Defra expands Farming Recovery Fund for flood-hit farmers

The government has unveiled greater support for farm businesses after period of record wet weather (Photo: NFU)
The government has unveiled greater support for farm businesses after period of record wet weather (Photo: NFU)

Defra has announced further support for farmers hit by flooding and wet weather, with £50mn to be issued as part of the now expanded Farming Recovery Fund.

New eligibility criteria opens up the scheme to thousands more farmers who have suffered significant damage to their land as a result of prolonged and extreme wet weather.

Farmers whose land has been severely affected, and who are likely to need to do work to remediate land to make it possible to farm it in future, will be eligible.

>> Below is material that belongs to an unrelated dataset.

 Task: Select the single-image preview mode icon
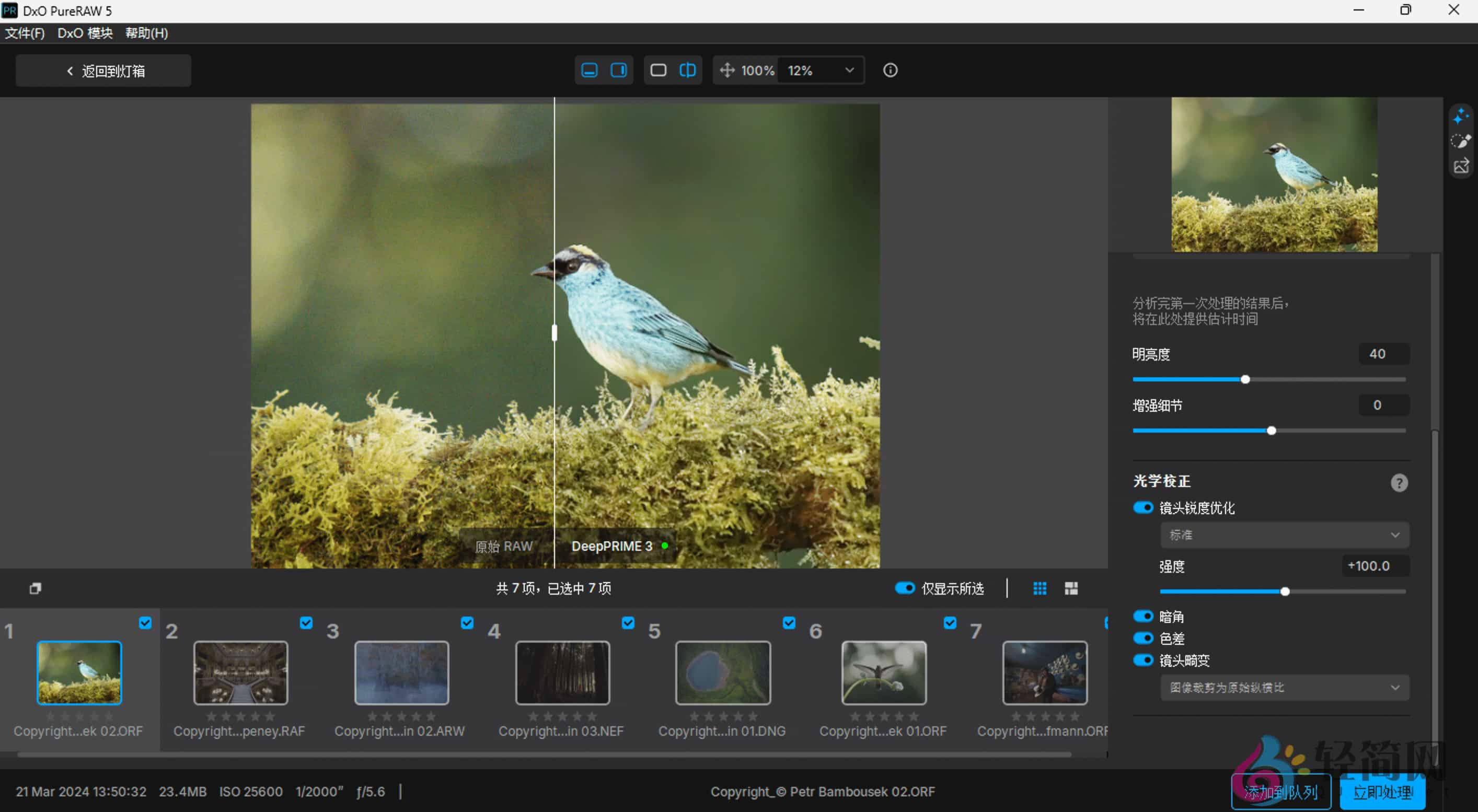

Defra said payments will be made this summer.

The Farming Recovery Fund originally opened in April, providing grants between £500 - £25,000 for farmers to return their land to the condition it was in before flooding due to Storm Henk.

Following anger at the initial eligibility of the scheme, it was updated to remove the 150 metre limit on land flooded by a river, thus including all flooded land near to an eligible river.

Now it has been expanded to include a wider geographical area of farmers who suffered river flooding, including those who experienced damage due to extreme rainfall.

Defra said the Rural Payments Agency (RPA) will identify farmers who are eligible for the payment and contact them with payments expected to be made to eligible farmers this summer.

A Defra spokesperson said: "This is an exceptional, one-off intervention to respond to the exceptionally wet conditions affecting farming this winter and spring, and in the context of the agricultural transition."

The government said it is also bringing forward the second instalment of this year’s delinked payment, which will now be paid from September.

This will follow the first instalment, which is due to be paid from 1 August.

It comes after the wettest 18 months since 1836 which have left vast swathes of agricultural land saturated and, in many cases, still under water.

Many arable farmers have been unable to plant crops and have lost those that were in the ground, while livestock farmers have endured a difficult lambing season.

A recent survey highlighted the toll this has taken on farm business confidence, which has hit an all-time low across England and Wales.

Responding to the new support, NFU President Tom Bradshaw said it was 'really good news' that the government had listened to farmers' calls for additional financial support.

"These measures will provide some critical relief to many member businesses which have been facing a very uncertain future because of exceptional cashflow pressures.

“The measures announced today will not solve all the issues we’re facing on farm, but I am confident they will go some way to lifting some of the immediate strain on family farms.”